#### [Actions to take]
1. Reproduce the passage of the article on the Maryland coronavirus vaccine trial starting with "A Maryland man" and going on through "it proves effective.".
2. Pick up the article on the Maryland coronavirus vaccine trial after its last sentence and keep writing.

#### [Excerpt to read]
*** Begin section ***

A Maryland man believes he could be one of the first people successfully vaccinated against coronavirus after his body produced antibodies in response to a trial.
David Rach hailed the ‘promising’ results from a trial at the University of Maryland in Baltimore, where US drugs giant Pfizer and German firm BioNTech are gearing up to mass-produce the vaccine if it proves effective.
Rach, a graduate immunology student at the university, said his body was generating more antibodies than the levels seen in recovering virus patients after he was the first person injected in the trial.
However, it will be months before the results can be fully assessed, because scientists need to know how long the antibodies will last and whether Rach will prove immune to the virus if he encounters it in the meantime.
Scientists around the world are racing to develop a vaccine, which is seen as the only certain way to bring the pandemic to a standstill and allow life to return to normal if it is reliable and widely enough distributed.
David Rach – pictured being injected with a trial vaccine at the University of Maryland – says he could be one of the first people successfully inoculated against Covid-19
Health experts are still not certain about how much immunity is acquired naturally from a battle with the disease, meaning that hopes of achieving herd immunity are fraught with uncertainty.
After receiving two doses of a trial vaccine, Rach said that ‘the early data results are indeed positive’ but warned that there is still a ‘long road ahead’.
Rach does not believe he has had the virus, pointing out that it would be useless to test a patient who might already have developed antibodies.
He also does not know for sure whether he was administered with the trial vaccine or a placebo saline solution, but believes that his body has been generating ‘Sars-COV-2 Spike Protein RBD specific antibodies’ in the wake of the test.
‘It’s promising. Even despite being in the low dose group, I generated higher Sars-COV-2 Spike Protein RBD specific antibodies than the levels that are seen in the recovering COVID patients’ samples,’ he said.
But he added: ‘Does this mean I go around and start to licking doorknobs? Absolutely not.’
Rach will be back in the clinic in October to have his antibody levels checked, or earlier if he believes he has been expose dto the virus before then.
‘I take my temperature every morning and self report any COVID-related symptoms that I might be having,’ he explained.
David Rach, a graduate immunology student at the university, said his body was generating more antibodies than the levels seen in recovering virus patients
He said that everyone involved in the study is continuing to practice masks and social distancing because the effectiveness of the vaccine remains uncertain.

*** End section ***

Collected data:
*** Begin section ***

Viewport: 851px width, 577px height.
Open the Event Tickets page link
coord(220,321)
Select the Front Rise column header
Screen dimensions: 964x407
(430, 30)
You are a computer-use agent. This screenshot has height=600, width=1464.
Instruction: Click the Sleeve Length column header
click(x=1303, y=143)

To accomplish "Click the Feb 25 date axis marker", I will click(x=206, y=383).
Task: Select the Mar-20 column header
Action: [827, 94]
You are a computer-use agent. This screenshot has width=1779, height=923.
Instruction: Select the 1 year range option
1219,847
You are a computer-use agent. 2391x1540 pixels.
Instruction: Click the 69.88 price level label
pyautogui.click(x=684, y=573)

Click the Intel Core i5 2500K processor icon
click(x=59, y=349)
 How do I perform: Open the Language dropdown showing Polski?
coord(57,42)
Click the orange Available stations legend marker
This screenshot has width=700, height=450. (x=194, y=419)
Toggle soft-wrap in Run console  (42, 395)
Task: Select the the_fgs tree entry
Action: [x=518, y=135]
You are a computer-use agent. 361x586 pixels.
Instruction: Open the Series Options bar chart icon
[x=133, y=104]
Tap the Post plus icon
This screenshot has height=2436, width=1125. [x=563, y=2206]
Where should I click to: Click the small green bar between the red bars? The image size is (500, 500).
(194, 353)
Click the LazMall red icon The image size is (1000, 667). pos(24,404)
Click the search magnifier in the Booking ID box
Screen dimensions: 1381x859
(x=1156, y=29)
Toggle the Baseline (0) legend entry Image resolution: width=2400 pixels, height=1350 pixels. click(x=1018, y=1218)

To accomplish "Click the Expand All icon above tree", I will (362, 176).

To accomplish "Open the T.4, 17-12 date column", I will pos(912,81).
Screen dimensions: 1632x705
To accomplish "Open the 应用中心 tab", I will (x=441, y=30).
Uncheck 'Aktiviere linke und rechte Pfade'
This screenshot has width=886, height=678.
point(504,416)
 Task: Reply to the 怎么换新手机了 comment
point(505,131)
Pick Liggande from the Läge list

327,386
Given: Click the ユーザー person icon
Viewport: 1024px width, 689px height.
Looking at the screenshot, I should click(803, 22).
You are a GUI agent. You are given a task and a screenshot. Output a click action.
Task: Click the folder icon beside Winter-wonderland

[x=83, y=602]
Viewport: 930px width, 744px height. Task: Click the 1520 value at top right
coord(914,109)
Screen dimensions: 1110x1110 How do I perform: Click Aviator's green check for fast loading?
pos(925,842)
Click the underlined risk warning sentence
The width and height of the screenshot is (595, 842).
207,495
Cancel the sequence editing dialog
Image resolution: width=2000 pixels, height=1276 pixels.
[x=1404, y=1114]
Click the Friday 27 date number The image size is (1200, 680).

*** End section ***

#### [Responses by item number]
1.
A Maryland man believes he could be one of the first people successfully vaccinated against coronavirus after his body produced antibodies in response to a trial.
David Rach hailed the ‘promising’ results from a trial at the University of Maryland in Baltimore, where US drugs giant Pfizer and German firm BioNTech are gearing up to mass-produce the vaccine if it proves effective.

2.
He added: ‘While generating higher antibody levels are encouraging, with this being a new virus scientists are still determining what immune protection [being] infected by the virus consists of.
‘Even if the vaccine turns out to be protective against COVID-19, if the immune response it generates is short lived, instead of bam, you’re vaccinated, you are now good for life [like with a Yellow Fever vaccine], you would need to get the vaccine more regularly to protect the individual.’
The Maryland project is one of many around the world which are hoping to make the decisive breakthrough against the pandemic.
Dozens of vaccine candidates are at various stages of development around the world to tackle the coronavirus pandemic.
One major trial is taking place at Oxford University in the UK, where the first human patients were injected with a trial vaccine in April.
Other trials are taking place in China and India among other countries. The head of India’s top clinical research agency recently claimed it could have a vaccine by August.
There are also concerns about how quickly a vaccine could be mass-produced and distributed once it is given the green light.
Health experts would have to deal with global travel restrictions while new kinds of vials and syringes may need to be invented for the billions of necessary doses.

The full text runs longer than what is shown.